Unsere Sicht

Digitalisierung erfordert Privatwirtschaft und Staatshandeln

Selbst in den am wenigsten entwickelten Ländern hat sich digitale Technik in den vergangenen zwei Jahrzehnten schnell etabliert. Dafür haben Privatunternehmen gesorgt. Handys sind relativ billig, und ihr Betrieb erfordert weder ein aufwendiges Festnetz noch komplexe Stromversorgung. Solare Ladegeräte reichen.
Mobiltelefone und digitaler Zahlungsverkehr sind in Afrika heute Normalität. KO Mobiltelefone und digitaler Zahlungsverkehr sind in Afrika heute Normalität.

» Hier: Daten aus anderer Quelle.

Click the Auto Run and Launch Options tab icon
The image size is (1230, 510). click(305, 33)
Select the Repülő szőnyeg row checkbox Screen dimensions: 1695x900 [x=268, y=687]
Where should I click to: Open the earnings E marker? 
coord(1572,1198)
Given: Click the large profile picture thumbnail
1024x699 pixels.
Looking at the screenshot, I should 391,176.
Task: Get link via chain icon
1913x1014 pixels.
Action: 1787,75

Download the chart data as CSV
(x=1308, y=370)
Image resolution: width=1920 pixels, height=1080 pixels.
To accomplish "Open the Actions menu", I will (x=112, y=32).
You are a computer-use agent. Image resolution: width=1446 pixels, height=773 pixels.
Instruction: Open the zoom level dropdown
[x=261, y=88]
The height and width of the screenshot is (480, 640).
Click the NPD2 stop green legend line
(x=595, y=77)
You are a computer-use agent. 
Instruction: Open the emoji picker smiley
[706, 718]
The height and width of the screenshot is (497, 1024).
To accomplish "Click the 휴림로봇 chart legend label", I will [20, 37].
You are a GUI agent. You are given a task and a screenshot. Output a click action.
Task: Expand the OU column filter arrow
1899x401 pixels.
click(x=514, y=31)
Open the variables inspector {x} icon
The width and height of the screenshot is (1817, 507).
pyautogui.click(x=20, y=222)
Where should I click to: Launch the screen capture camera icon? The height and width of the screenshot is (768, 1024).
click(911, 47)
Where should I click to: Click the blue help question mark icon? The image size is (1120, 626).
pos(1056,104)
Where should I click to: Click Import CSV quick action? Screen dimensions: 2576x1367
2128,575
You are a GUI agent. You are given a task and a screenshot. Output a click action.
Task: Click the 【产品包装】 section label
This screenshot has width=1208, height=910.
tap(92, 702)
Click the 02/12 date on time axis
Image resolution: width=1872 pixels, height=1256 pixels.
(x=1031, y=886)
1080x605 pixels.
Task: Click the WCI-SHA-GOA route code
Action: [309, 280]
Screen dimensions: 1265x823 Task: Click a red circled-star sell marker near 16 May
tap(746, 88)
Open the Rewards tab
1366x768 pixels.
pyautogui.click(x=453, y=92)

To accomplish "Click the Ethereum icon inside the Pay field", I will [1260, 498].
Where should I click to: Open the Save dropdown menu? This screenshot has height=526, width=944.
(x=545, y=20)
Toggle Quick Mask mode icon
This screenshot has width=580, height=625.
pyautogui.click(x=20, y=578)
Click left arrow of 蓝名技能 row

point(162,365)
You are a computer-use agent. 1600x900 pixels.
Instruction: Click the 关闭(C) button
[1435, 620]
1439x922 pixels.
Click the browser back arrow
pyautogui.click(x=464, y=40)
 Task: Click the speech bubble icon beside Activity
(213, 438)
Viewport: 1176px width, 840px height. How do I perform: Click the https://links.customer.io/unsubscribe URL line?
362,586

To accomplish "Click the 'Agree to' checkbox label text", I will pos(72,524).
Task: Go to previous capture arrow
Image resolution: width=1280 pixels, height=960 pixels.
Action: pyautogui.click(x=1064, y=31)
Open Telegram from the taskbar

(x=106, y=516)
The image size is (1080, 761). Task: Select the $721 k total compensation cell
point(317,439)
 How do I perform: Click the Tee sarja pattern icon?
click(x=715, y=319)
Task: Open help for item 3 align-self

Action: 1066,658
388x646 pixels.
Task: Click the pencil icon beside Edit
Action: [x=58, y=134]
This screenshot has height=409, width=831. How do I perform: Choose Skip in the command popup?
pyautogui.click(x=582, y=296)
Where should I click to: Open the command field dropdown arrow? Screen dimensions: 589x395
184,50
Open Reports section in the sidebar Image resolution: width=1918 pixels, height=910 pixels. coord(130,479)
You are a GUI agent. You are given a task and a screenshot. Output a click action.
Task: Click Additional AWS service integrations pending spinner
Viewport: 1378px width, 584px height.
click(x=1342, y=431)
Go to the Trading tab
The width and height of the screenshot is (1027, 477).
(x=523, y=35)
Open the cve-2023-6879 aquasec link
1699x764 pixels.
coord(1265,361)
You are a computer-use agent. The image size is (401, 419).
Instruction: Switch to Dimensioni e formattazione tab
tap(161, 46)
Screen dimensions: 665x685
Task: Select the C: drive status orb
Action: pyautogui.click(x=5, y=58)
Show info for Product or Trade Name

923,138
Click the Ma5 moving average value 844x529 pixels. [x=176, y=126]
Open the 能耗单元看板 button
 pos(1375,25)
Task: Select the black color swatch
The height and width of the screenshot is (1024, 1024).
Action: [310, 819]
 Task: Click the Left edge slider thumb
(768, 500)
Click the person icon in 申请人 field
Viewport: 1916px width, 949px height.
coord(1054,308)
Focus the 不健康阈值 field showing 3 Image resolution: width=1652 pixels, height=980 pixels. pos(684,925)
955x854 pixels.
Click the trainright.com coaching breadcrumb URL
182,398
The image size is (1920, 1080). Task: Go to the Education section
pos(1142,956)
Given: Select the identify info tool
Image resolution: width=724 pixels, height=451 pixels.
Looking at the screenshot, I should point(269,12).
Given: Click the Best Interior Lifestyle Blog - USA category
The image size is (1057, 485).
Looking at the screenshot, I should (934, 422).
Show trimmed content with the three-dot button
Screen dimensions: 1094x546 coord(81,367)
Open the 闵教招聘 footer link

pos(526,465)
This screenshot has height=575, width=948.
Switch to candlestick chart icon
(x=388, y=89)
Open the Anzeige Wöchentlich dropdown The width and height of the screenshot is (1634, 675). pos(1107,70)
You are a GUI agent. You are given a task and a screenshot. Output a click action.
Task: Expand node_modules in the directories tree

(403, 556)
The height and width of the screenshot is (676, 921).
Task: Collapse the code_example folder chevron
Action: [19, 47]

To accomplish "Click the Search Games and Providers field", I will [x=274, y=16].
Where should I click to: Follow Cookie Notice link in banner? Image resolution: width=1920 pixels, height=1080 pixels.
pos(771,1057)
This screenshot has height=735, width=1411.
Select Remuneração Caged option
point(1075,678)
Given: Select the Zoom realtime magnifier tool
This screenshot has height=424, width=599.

Der digitale Fortschritt verläuft schneller als in vielen anderen Sektoren, für die sich die Entwicklungspolitik interessiert. In Ländern mit niedrigen und mittleren Einkommen haben viele Städte heute Technologieparks, in denen Start-ups nützliche Apps entwickeln, die das Alltagsleben erleichtern.

Dass Privatunternehmen Mobilfunk und mobilen Zahlungsverkehr in Afrika möglich machten, ist weithin bekannt. Weniger bekannt ist, dass staatliche Geber­institutionen auch eine Rolle spielten. Die DEG, die zur KfW-Bankengruppe gehört und Privatinvestitionen in Entwicklungs- und Schwellenländern fördert, war eine frühe Anteilseignerin von Celtel. Mo Ibrahim hatte die Firma gegründet, um afrikanische Mobilfunknetze aufzubauen.

Später unterstützte dann das britische Entwicklungsministerium (DfID – Department for International Development) die Entwicklung von M-Pesa, dem digitalen Geldtransfersystem in Kenia. Leider wurde DfID im Zuge des Brexit ins Außenministerium eingegliedert und dient nicht mehr als kreativer Impulsgeber der internationalen Entwicklungspolitik.

Schulen werden noch wichtiger  

Damit ein Land digitale Technik optimal nutzen kann, muss seine Regierung Verantwortung übernehmen. Formale Bildung wird immer wichtiger. Zwar gibt es Apps für Analphabeten, aber wer lesen kann, hat Zugang zu viel mehr Information. Internationale Debatten laufen zudem auf Englisch, Französisch und Spanisch, nicht in afrikanischen oder asiatischen Regionalsprachen.

Anfänglich wuchs die Digitalwirtschaft weitgehend ohne Regulierungen. Bis in die 1990er-Jahre waren Silicon-Valley-Konzerne dafür bekannt, kaum Lobbyarbeit in Washington zu betreiben. Heute gehören sie zu den Lobbyriesen. Der Wendepunkt war das Kartellverfahren gegen Microsoft.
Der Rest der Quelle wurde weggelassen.